Hidden costs of a car lease
Many people do not realise how expensive leasing really is when they sign a lease contract.
Car insurance: As lessee, you are obliged to buy expensive full casco insurance. Even after a few years, you may not switch to partial casco insurance, which is cheaper. What’s more, full casco is even more expensive for leased vehicles than it is for vehicles paid for in cash.
Tax: For private individuals, loan interest is tax-deductible, whereas interest payments for a lease are not. For self-employed persons, a lease may be more convenient because it can be accounted for via the company and thus deducted from the profit.
Service Under a lease, you may be contractually obliged to have your car serviced in authorised repair shops only, which are expensive. You may also incur considerable additional costs when returning the car after the lease has expired. Why? As the garage has to buy the vehicle from the leasing company at the residual value, it is in their interest to bill as many complaints as possible to the customer.
Excess mileage: The lease contract stipulates a maximum number of kilometres that may be driven per year.
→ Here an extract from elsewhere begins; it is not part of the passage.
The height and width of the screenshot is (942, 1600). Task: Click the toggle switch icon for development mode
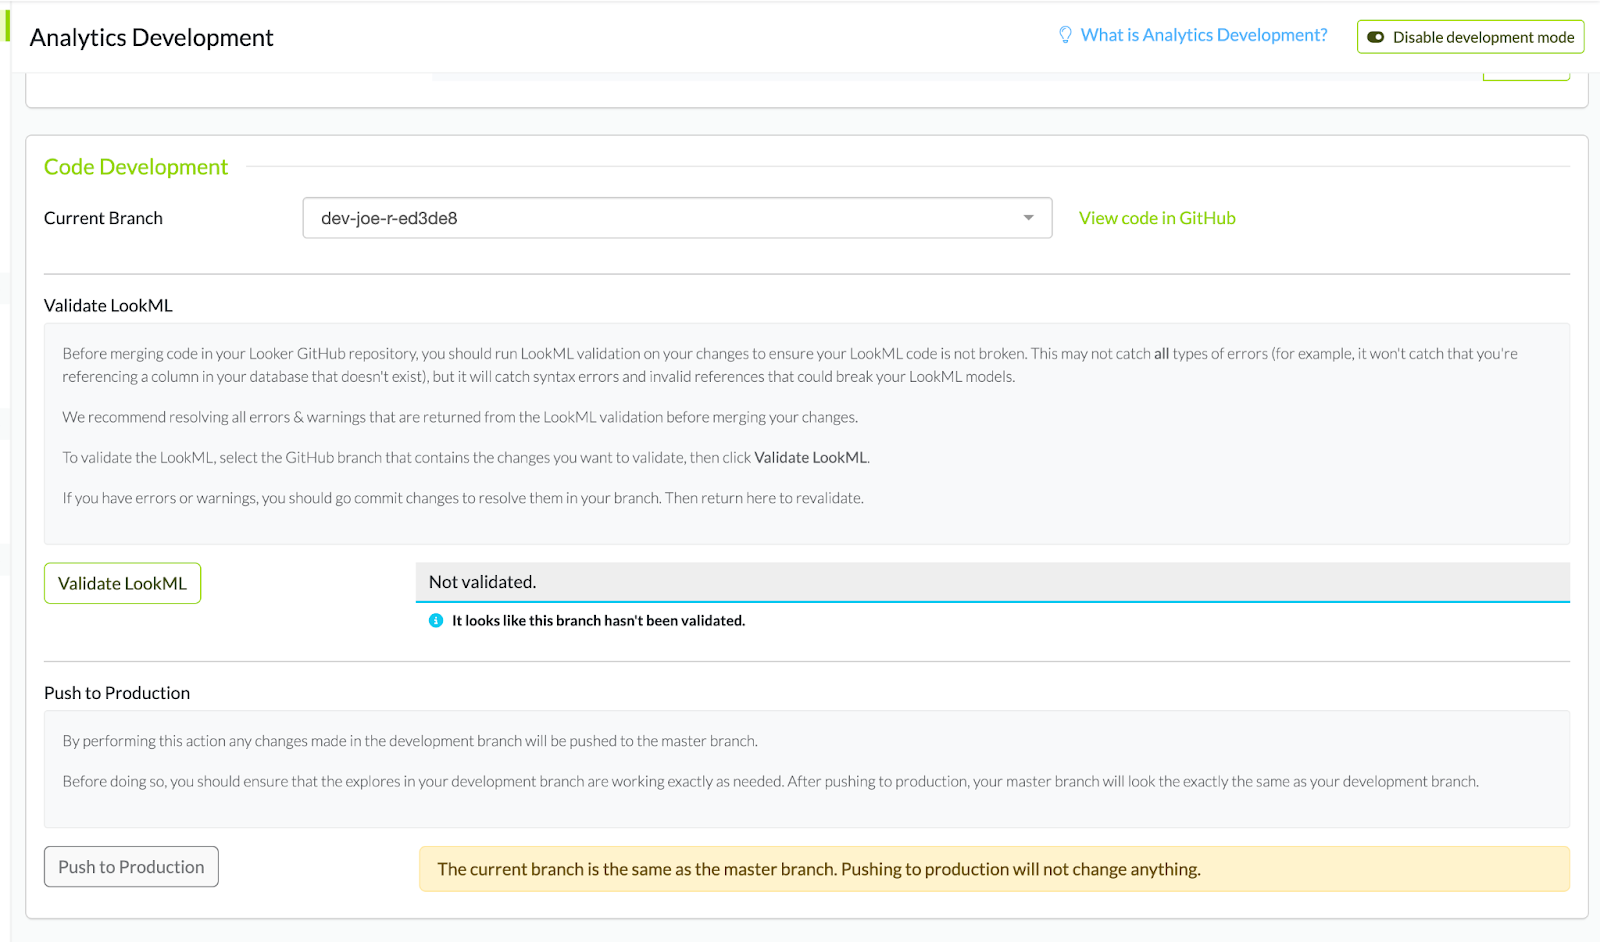click(x=1376, y=37)
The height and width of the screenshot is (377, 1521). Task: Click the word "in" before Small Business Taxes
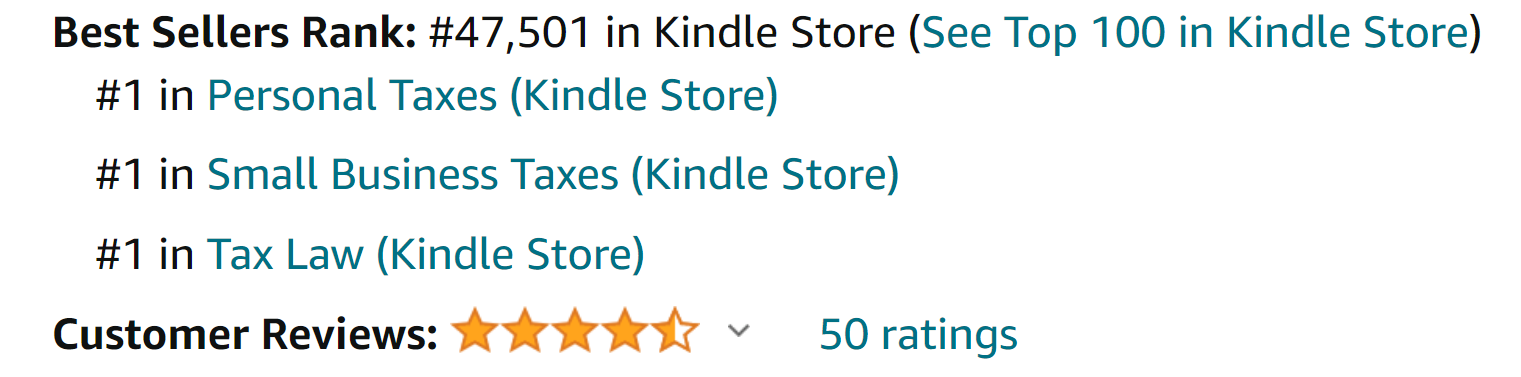tap(177, 175)
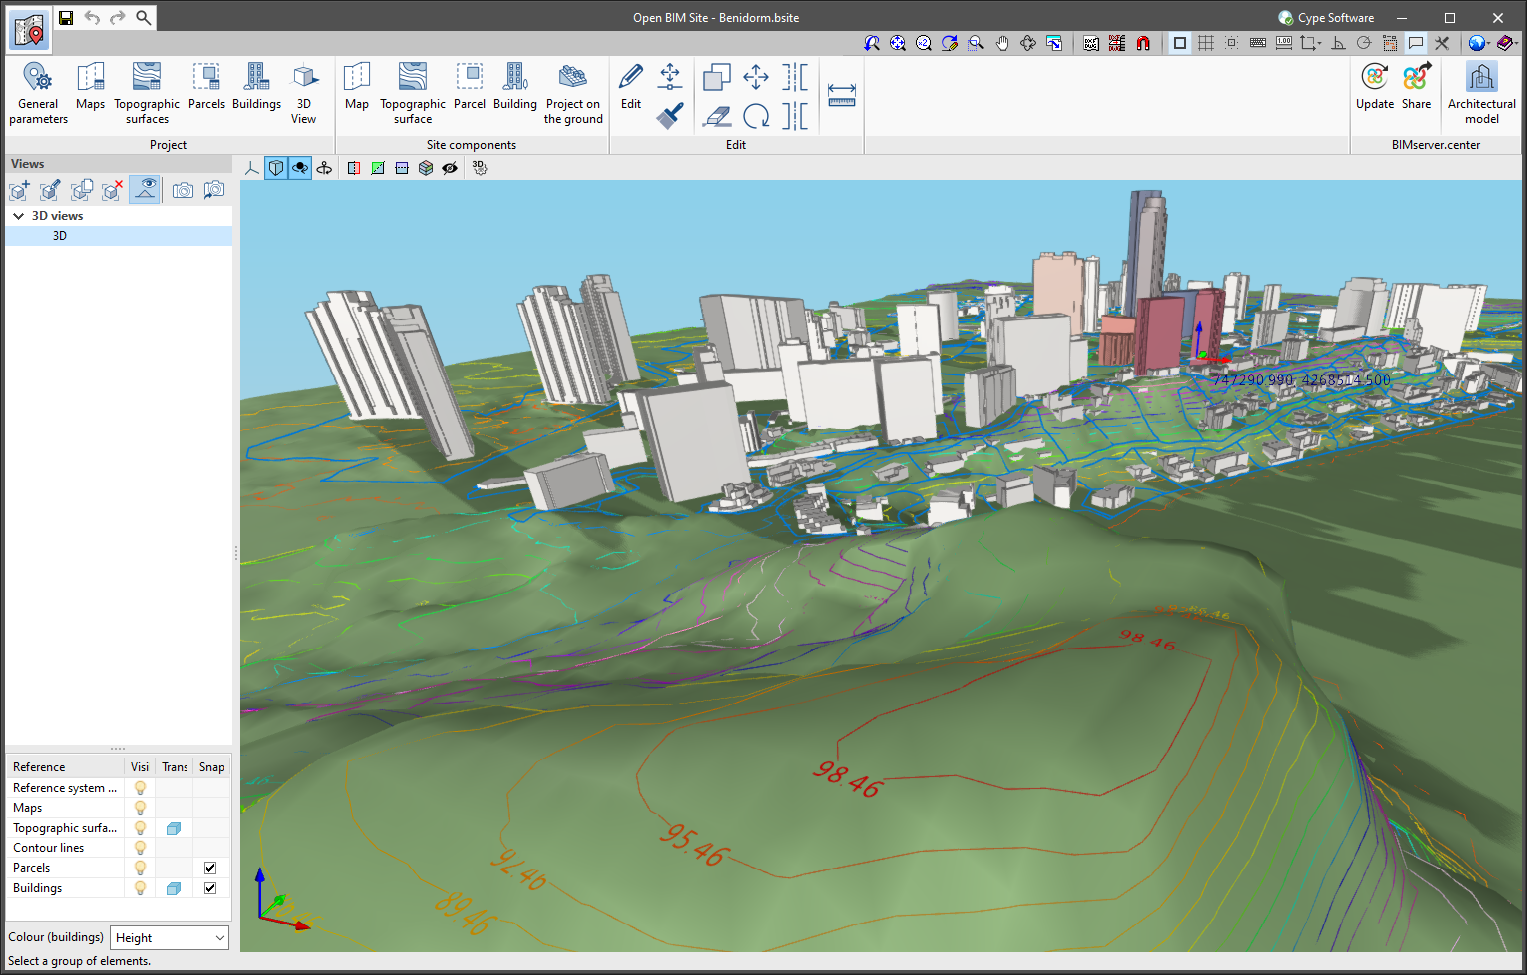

If you exceed your allowance, those additional kilometres could cost you dearly.
Ownership: You are not the owner of the car while you lease it. You may not sell the car nor lend it to third parties without restriction. If there is no purchase option in your lease contract, you have no claim to the car even after the lease has expired. In this case, the garage buys the car at the residual value. This price is usually less than the market value because the car depreciated in value as you used it. At the end of the day, the garage makes a profit at your expense. If you finance a car with a loan, on the other hand, you can sell it any time at its market value – and if you can get more for it than the residual amount of your loan, you can reap the benefits yourself.
Financing trap: Should your income or personal situation suddenly change and you are unable to continue the lease, you can expect to pay a high price for early termination. So instead of being able to resolve money worries by selling your car, you may run into even greater financial trouble.